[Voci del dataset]
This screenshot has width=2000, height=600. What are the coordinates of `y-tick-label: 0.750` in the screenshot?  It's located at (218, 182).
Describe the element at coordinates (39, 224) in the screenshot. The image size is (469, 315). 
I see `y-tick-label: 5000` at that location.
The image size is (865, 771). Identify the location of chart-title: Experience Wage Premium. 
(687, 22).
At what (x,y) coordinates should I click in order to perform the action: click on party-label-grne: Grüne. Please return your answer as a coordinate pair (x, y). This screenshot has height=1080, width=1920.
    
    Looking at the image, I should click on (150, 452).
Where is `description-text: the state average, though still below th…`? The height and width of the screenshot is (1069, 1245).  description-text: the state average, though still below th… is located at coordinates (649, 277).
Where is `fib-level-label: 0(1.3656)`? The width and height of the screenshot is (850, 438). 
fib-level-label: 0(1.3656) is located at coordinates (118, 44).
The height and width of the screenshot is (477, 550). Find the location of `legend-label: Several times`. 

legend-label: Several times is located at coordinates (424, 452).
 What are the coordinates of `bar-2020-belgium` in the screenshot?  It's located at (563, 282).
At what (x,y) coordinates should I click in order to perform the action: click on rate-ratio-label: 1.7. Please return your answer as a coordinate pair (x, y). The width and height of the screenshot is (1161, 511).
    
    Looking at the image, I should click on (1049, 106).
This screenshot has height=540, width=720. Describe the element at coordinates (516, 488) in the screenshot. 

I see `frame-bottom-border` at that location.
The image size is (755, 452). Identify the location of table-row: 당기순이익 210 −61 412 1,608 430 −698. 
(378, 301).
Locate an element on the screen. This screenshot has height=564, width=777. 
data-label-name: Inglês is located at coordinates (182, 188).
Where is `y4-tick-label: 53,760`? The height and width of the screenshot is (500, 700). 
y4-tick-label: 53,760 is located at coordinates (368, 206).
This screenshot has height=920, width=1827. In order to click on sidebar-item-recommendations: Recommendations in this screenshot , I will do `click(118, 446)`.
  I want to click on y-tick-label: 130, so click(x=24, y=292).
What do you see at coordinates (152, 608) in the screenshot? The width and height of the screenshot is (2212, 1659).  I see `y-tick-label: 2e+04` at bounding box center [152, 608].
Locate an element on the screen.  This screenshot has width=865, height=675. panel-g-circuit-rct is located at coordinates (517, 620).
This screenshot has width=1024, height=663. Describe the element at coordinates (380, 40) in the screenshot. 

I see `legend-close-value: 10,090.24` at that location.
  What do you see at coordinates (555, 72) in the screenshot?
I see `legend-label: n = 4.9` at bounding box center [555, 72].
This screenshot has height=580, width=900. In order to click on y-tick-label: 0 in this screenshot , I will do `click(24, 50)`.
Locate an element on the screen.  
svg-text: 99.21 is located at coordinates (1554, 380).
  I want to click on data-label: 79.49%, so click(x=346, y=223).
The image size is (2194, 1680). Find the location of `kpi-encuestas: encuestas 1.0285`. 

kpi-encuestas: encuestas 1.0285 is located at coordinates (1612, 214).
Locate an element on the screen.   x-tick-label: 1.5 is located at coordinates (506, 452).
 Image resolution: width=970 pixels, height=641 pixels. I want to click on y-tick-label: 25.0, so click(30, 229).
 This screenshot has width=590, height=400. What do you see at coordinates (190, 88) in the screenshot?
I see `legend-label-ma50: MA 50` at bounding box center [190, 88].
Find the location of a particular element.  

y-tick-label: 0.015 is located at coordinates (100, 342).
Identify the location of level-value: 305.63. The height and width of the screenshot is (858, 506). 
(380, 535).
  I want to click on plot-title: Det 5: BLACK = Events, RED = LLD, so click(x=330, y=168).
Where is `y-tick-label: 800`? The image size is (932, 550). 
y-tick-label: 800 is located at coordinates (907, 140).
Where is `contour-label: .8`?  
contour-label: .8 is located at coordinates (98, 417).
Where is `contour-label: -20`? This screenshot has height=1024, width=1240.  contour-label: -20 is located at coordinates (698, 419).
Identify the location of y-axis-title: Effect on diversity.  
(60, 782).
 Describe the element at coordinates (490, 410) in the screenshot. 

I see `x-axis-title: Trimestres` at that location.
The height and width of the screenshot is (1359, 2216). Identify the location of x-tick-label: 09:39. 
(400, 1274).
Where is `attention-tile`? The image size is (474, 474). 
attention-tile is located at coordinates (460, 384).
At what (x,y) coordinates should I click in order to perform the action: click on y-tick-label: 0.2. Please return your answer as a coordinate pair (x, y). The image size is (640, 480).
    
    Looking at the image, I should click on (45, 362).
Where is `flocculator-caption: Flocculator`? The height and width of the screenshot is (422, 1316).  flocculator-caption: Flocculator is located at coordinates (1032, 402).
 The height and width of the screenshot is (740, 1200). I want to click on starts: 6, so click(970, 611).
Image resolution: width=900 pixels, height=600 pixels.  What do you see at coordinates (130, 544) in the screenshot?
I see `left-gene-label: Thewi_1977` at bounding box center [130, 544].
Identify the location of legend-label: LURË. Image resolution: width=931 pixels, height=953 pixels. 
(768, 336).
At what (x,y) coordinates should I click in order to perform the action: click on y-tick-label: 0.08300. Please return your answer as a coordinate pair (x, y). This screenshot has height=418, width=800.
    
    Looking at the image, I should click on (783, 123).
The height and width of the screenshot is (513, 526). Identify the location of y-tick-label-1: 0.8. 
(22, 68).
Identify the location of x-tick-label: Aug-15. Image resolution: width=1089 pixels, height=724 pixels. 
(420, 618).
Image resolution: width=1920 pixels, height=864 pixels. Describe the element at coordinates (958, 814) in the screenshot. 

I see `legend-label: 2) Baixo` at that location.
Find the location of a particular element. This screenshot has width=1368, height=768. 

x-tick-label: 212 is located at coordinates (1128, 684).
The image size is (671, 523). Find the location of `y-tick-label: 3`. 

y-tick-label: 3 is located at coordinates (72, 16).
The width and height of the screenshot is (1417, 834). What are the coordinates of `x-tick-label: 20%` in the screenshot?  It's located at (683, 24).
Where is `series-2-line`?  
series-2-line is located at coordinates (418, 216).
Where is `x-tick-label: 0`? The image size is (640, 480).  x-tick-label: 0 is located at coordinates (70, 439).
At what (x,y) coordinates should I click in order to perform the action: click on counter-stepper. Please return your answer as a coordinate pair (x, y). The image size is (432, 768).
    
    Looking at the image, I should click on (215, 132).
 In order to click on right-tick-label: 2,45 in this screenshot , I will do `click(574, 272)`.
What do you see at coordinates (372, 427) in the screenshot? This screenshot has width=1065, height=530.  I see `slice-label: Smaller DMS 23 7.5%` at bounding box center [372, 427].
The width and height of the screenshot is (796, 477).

SCOPO DEL COMPITO: Individua tutte le righe che contengono la parola "particular" e trascrivile integralmente.

SOLUZIONE:
Find the location of a particular element.  
Find the location of a particular element. This screenshot has width=1368, height=768. 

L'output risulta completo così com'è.